··· Input rows ···
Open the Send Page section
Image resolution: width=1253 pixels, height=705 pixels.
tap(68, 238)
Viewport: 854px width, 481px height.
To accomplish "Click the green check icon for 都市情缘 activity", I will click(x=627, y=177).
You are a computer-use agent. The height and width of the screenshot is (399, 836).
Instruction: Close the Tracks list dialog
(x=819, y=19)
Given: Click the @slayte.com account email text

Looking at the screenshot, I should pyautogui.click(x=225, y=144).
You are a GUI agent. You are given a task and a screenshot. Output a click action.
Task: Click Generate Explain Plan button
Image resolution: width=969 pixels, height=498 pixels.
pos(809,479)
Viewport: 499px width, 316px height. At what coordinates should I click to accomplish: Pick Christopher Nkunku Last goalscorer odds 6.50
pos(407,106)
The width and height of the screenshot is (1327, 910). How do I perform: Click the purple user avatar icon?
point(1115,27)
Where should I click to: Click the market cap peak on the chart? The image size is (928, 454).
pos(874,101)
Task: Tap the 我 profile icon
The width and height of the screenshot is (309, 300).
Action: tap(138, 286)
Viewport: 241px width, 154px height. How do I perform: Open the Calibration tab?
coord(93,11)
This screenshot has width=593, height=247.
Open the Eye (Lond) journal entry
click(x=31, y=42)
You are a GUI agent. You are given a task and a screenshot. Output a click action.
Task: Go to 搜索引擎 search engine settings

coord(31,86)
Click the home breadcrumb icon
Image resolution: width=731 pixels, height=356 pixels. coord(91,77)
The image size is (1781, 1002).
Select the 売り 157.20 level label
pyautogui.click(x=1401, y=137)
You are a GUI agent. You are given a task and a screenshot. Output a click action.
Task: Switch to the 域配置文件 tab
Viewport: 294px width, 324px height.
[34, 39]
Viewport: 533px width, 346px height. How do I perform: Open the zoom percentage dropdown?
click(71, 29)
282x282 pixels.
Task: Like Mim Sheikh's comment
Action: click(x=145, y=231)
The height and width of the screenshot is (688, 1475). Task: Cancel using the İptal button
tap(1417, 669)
···
» What you have to do:
Copy out every line of the records above word for word, without changing anything.

» Completed exercise:
Open the Send Page section
Image resolution: width=1253 pixels, height=705 pixels.
tap(68, 238)
Viewport: 854px width, 481px height.
To accomplish "Click the green check icon for 都市情缘 activity", I will click(x=627, y=177).
You are a computer-use agent. The height and width of the screenshot is (399, 836).
Instruction: Close the Tracks list dialog
(x=819, y=19)
Given: Click the @slayte.com account email text

Looking at the screenshot, I should pyautogui.click(x=225, y=144).
You are a GUI agent. You are given a task and a screenshot. Output a click action.
Task: Click Generate Explain Plan button
Image resolution: width=969 pixels, height=498 pixels.
pos(809,479)
Viewport: 499px width, 316px height. At what coordinates should I click to accomplish: Pick Christopher Nkunku Last goalscorer odds 6.50
pos(407,106)
The width and height of the screenshot is (1327, 910). How do I perform: Click the purple user avatar icon?
point(1115,27)
Where should I click to: Click the market cap peak on the chart? The image size is (928, 454).
pos(874,101)
Task: Tap the 我 profile icon
The width and height of the screenshot is (309, 300).
Action: tap(138, 286)
Viewport: 241px width, 154px height. How do I perform: Open the Calibration tab?
coord(93,11)
This screenshot has width=593, height=247.
Open the Eye (Lond) journal entry
click(x=31, y=42)
You are a GUI agent. You are given a task and a screenshot. Output a click action.
Task: Go to 搜索引擎 search engine settings

coord(31,86)
Click the home breadcrumb icon
Image resolution: width=731 pixels, height=356 pixels. coord(91,77)
The image size is (1781, 1002).
Select the 売り 157.20 level label
pyautogui.click(x=1401, y=137)
You are a GUI agent. You are given a task and a screenshot. Output a click action.
Task: Switch to the 域配置文件 tab
Viewport: 294px width, 324px height.
[34, 39]
Viewport: 533px width, 346px height. How do I perform: Open the zoom percentage dropdown?
click(71, 29)
282x282 pixels.
Task: Like Mim Sheikh's comment
Action: click(x=145, y=231)
The height and width of the screenshot is (688, 1475). Task: Cancel using the İptal button
tap(1417, 669)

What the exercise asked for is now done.